---------- SOURCE MATERIAL

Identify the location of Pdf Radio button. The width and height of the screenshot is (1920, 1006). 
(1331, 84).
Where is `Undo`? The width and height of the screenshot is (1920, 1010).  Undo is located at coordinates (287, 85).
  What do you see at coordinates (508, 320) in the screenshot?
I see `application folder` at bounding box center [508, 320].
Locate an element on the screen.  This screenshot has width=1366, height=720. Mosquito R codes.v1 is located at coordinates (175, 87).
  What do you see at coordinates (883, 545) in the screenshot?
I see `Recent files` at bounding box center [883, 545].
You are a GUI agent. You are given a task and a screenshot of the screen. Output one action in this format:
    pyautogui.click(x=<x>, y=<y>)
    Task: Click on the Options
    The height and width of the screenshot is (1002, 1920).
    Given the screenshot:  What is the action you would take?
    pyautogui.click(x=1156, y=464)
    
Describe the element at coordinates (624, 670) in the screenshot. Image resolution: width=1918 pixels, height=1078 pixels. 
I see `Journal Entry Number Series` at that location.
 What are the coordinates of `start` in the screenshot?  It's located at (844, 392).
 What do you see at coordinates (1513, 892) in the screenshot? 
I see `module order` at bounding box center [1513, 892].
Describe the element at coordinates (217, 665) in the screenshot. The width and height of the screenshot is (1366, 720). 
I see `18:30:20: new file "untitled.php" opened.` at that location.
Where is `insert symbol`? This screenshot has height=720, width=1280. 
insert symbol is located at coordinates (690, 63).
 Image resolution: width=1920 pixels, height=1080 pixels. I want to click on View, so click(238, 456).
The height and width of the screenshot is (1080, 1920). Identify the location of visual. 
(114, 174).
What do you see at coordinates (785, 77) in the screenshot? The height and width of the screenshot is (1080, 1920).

--------------------

■ EXERCISE INSTRUCTIONS: Copy every one of the records above word for word, keeping each line as it appears.

■ TASK RESULT:
Identify the location of Pdf Radio button. The width and height of the screenshot is (1920, 1006). 
(1331, 84).
Where is `Undo`? The width and height of the screenshot is (1920, 1010).  Undo is located at coordinates (287, 85).
  What do you see at coordinates (508, 320) in the screenshot?
I see `application folder` at bounding box center [508, 320].
Locate an element on the screen.  This screenshot has width=1366, height=720. Mosquito R codes.v1 is located at coordinates (175, 87).
  What do you see at coordinates (883, 545) in the screenshot?
I see `Recent files` at bounding box center [883, 545].
You are a GUI agent. You are given a task and a screenshot of the screen. Output one action in this format:
    pyautogui.click(x=<x>, y=<y>)
    Task: Click on the Options
    The height and width of the screenshot is (1002, 1920).
    Given the screenshot:  What is the action you would take?
    pyautogui.click(x=1156, y=464)
    
Describe the element at coordinates (624, 670) in the screenshot. Image resolution: width=1918 pixels, height=1078 pixels. 
I see `Journal Entry Number Series` at that location.
 What are the coordinates of `start` in the screenshot?  It's located at (844, 392).
 What do you see at coordinates (1513, 892) in the screenshot? 
I see `module order` at bounding box center [1513, 892].
Describe the element at coordinates (217, 665) in the screenshot. The width and height of the screenshot is (1366, 720). 
I see `18:30:20: new file "untitled.php" opened.` at that location.
Where is `insert symbol`? This screenshot has height=720, width=1280. 
insert symbol is located at coordinates (690, 63).
 Image resolution: width=1920 pixels, height=1080 pixels. I want to click on View, so click(238, 456).
The height and width of the screenshot is (1080, 1920). Identify the location of visual. 
(114, 174).
What do you see at coordinates (785, 77) in the screenshot? The height and width of the screenshot is (1080, 1920).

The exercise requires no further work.